Saturday, October 12, 2013

Whoopee #500!

Not too long ago I chanced upon no other than issue #500 of Whoopee, a landmark issue for a comic that sadly by this point was slowly drifting towards its untimely demise. Number 500, which doubled up as the fireworks issue, came out dated 5th November 1983 and, as you can see on the image above, cleverly used the number '500' in its logo. The strapline 'Whoopee Celebrates' may have been slightly exaggerated though, as you will soon see.

Moving on inside, and the first mention that this is even a special issue doesn't appear until page nine, where Frankie Stein announces it as part of a competition to win, you guessed it, 500 prizes!

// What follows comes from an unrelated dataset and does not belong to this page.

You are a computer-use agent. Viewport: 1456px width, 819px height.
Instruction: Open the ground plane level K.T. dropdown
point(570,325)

The achievement was mentioned just once more, on the letters page where the solution to the 500-clue crossword that had appeared over the previous four issues took up the bottom half of the page.

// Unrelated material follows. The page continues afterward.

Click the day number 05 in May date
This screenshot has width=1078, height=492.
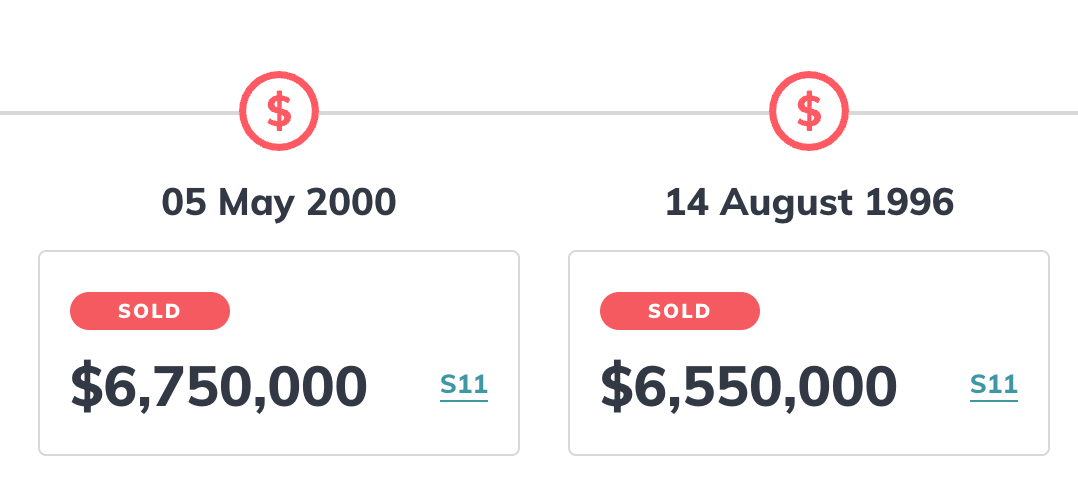click(184, 203)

But fear not, for I shall not be ending this post without a couple of comic strips, even if they weren't celebrating or even mentioning this landmark issue or, as a matter of fact, fireworks (the only fireworks related things were the mask on the centre spread and the fireworks safety code on the letters page). First up, is Calculator Kid, which I am showing simply because the Charlie's Dad has got to be the owner of the finest moustache in comics! As always Terry Bave illustrates it, and it is followed by Calculator Corner by Jack Edward Oliver.

And finally, I leave you with this - a nice two-page Bumpkin Billionaires strip neatly illustrated by Mike Lacey.


Irmantas said...

One interesting thing about this issue is that it is in fact not the 500th but 494th edition of the comic!

Bruce Laing said...

To add to Irmantas' comment.

Because IPC counted the weeks the comic was not available as a result of industrial action, that is where they got the the issue number.

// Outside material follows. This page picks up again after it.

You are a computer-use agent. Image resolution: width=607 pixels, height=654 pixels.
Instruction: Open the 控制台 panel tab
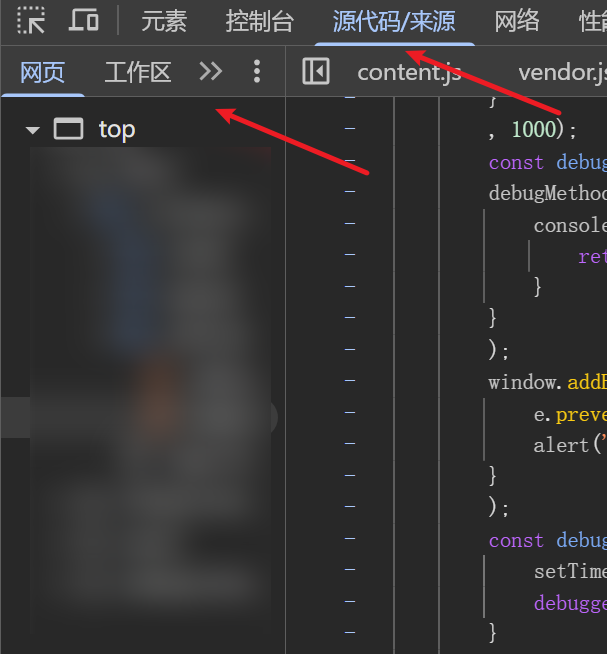pos(259,20)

Technically No. 500 was actually the issue dated 17/12/83

Irmantas said...

Whoopee! missed 10 weeks by the time so if they counted the issues that didn't come out due to insudtrial action the date should have been October 8th, 1983...

George Shiers said...

Well I was aware of this short break but I would have thought that they would have counted the issues not the weeks. Maybe the staff who were around during the industrial action had gone and they'd all forgotten about it. Or maybe they needed something to "celebrate" (not that it was much of a celebration).